*** TASK DATA Section Begins ***

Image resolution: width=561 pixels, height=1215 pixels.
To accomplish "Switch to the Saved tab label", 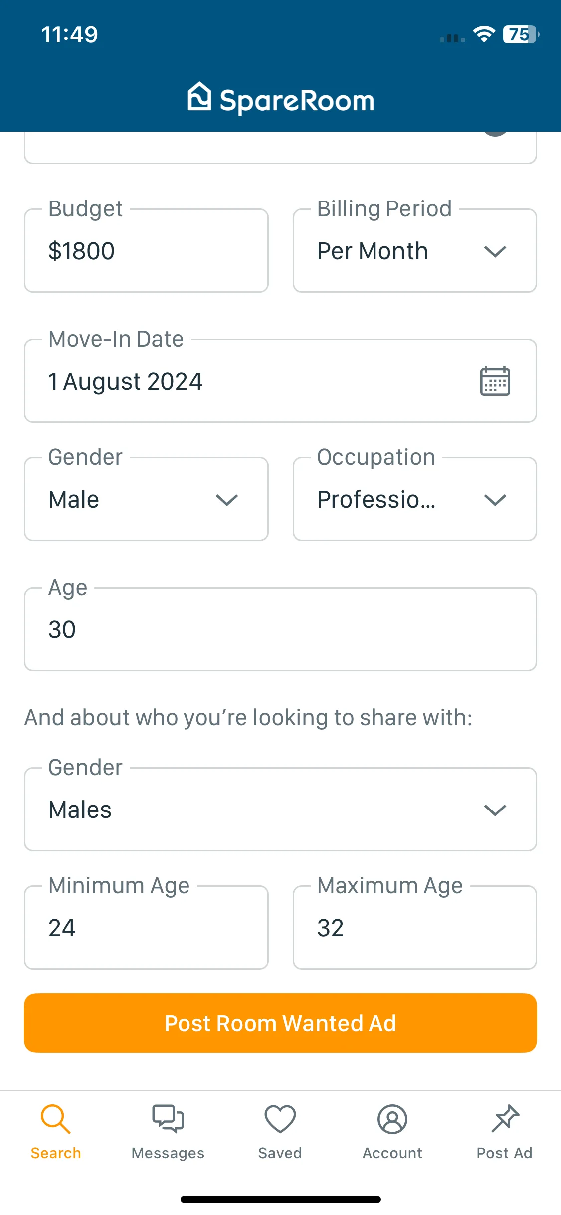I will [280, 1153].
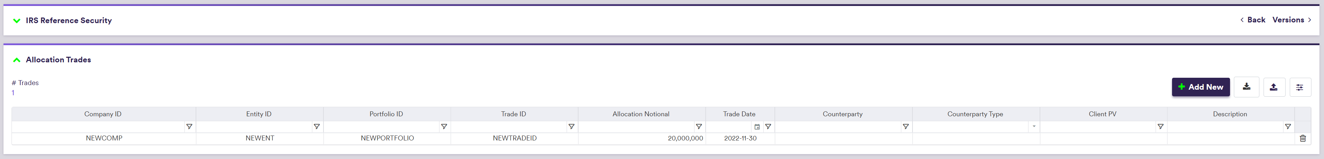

*** TASK DATA Section Ends ***
*** TASK DATA Section Begins ***

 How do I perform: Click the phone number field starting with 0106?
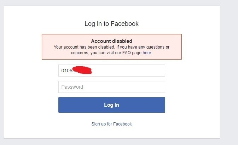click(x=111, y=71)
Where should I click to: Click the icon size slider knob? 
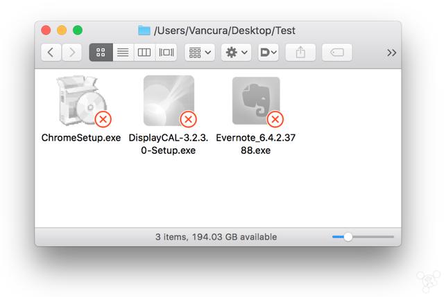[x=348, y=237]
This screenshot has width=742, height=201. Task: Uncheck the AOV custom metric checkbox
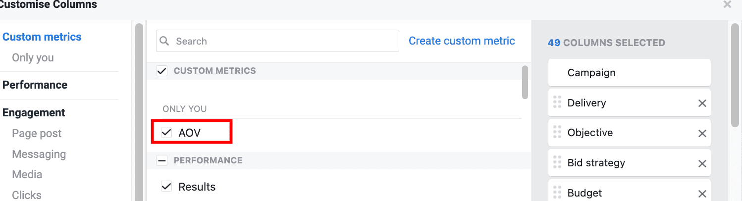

*** TASK DATA Section Ends ***
*** TASK DATA Section Begins ***

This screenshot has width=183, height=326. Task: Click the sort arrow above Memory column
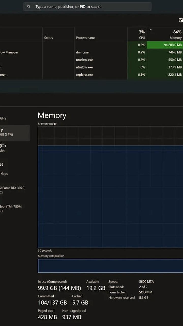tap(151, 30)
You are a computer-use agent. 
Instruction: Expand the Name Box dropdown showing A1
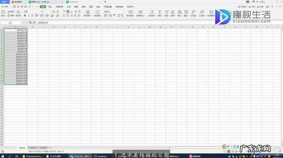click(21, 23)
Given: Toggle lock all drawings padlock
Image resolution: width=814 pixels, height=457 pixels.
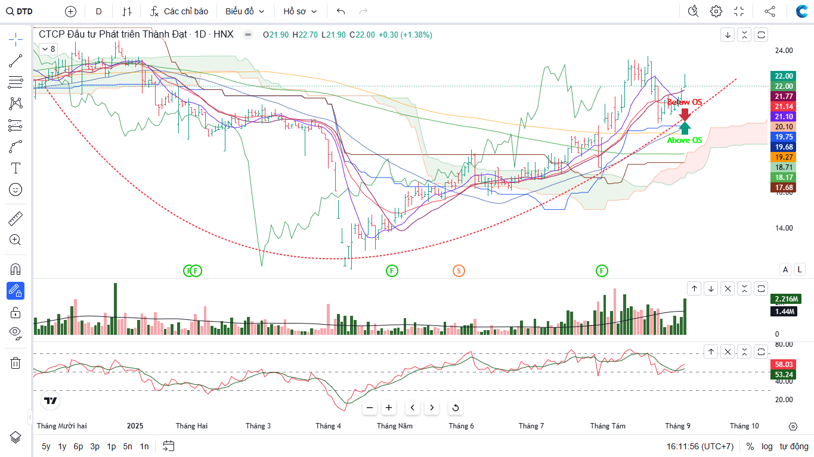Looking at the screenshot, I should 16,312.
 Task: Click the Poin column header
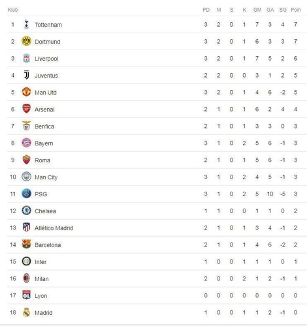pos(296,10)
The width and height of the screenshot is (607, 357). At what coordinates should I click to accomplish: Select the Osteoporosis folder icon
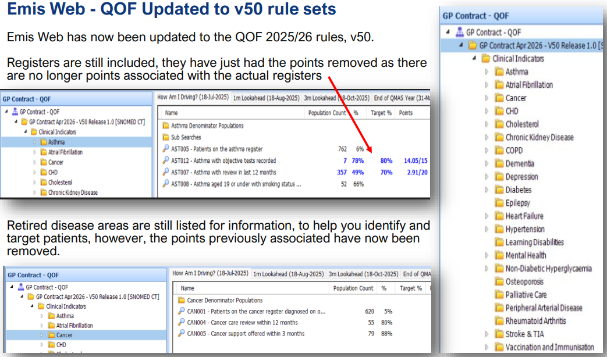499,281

*** TASK DATA Section Ends ***

DESCRIPTION OF THE TASK
Having found the line with "Where should I" and the line with "This screenshot has width=742, height=201." in the material above, write out exactly those two and every line between, leaving the pictures out.

RESULT FOR THIS TASK
Where should I click to: Click the icon size slider knob? 
[x=348, y=237]
This screenshot has width=742, height=201. Task: Uncheck the AOV custom metric checkbox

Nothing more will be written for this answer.